# Algumas máquinas, geração e distribuição de pacotes e outros

## Xevil

Boa tarde a todos,

Testei o Gentoo em algumas ocasiões mas não fiquei muito tempo, tenho agora a necessidade de ter pacotes atuais somado ao grau de customização que o Gentoo permite(com as USE flags).

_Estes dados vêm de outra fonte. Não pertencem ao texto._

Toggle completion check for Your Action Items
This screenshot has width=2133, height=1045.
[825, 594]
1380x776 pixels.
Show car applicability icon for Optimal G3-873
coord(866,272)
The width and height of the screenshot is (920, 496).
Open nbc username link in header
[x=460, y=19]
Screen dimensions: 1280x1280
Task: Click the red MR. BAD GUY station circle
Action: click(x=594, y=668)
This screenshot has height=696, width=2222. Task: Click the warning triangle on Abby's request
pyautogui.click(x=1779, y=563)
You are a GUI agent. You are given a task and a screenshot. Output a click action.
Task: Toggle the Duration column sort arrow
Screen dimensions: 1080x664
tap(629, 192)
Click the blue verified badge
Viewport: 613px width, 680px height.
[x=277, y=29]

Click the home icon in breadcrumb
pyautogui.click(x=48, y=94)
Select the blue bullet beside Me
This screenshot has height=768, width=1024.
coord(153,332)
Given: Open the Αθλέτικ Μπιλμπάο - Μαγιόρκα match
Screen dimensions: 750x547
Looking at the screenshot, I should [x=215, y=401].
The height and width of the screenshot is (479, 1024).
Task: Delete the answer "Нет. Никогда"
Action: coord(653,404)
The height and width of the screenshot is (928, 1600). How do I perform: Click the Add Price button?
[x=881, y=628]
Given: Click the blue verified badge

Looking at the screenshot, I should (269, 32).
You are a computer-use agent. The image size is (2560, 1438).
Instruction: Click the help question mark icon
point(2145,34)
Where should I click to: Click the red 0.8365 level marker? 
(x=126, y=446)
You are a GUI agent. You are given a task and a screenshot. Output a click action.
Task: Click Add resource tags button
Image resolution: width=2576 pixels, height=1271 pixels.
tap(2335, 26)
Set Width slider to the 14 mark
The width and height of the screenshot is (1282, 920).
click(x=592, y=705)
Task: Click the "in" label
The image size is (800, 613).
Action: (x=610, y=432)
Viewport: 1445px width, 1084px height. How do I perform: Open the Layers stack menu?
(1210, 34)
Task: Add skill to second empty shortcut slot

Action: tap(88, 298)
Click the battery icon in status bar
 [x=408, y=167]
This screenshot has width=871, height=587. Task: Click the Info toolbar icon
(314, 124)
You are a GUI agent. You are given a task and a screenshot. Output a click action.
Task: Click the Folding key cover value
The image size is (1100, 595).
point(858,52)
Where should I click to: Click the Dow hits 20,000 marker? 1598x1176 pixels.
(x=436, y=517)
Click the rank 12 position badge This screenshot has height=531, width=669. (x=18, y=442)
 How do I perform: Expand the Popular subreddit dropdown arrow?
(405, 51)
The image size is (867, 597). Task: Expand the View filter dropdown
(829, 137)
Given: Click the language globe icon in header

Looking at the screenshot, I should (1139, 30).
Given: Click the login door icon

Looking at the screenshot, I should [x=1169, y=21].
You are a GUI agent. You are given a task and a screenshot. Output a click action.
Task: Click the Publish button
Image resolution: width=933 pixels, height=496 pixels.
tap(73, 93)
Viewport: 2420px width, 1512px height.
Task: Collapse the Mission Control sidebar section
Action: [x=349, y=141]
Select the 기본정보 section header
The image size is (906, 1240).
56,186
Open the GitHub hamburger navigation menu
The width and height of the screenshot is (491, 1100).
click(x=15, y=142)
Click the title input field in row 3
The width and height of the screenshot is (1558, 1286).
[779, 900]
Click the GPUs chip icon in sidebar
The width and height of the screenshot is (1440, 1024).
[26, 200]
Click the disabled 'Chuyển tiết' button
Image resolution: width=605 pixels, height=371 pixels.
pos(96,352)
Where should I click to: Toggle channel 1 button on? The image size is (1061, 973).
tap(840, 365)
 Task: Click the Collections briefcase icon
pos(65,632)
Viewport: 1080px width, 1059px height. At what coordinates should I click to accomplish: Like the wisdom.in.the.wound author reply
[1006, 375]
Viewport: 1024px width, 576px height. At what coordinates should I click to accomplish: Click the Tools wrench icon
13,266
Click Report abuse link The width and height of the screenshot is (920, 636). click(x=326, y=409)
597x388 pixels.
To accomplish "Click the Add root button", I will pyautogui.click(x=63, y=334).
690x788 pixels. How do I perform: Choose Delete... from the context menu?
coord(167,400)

Vejo que a maior parte das pessoas aparentemente instalam tudo compilado a partir das fontes, quero tentar reduzir esse tempo dedicando apenas uma das minhas máquinas para realizar esse trabalho e distribui-lo. Como não parece ser uma escolha da maioria, gostaria de saber se é seguro instalar tudo da distribuição a partir de pacotes binários(pré-construídos numa máquina dedicada) e atualizá-los também por pacotes binários. Outra questão, existem muitas quebras no Gentoo atualmente(instabilidade, programas que deixam de funcionar)? A distribuição continua em desenvolvimento continuo e consistente?

----------

## wltr

Yo, 

 *Quote:*   

> gostaria de saber se é seguro instalar tudo da distribuição a partir de pacotes binários(pré-construídos numa máquina dedicada)

 

É seguro. Você pode usar a tecnologia cross-compiling através do pacote crossdev.

http://en.gentoo-wiki.com/wiki/Crossdev

----------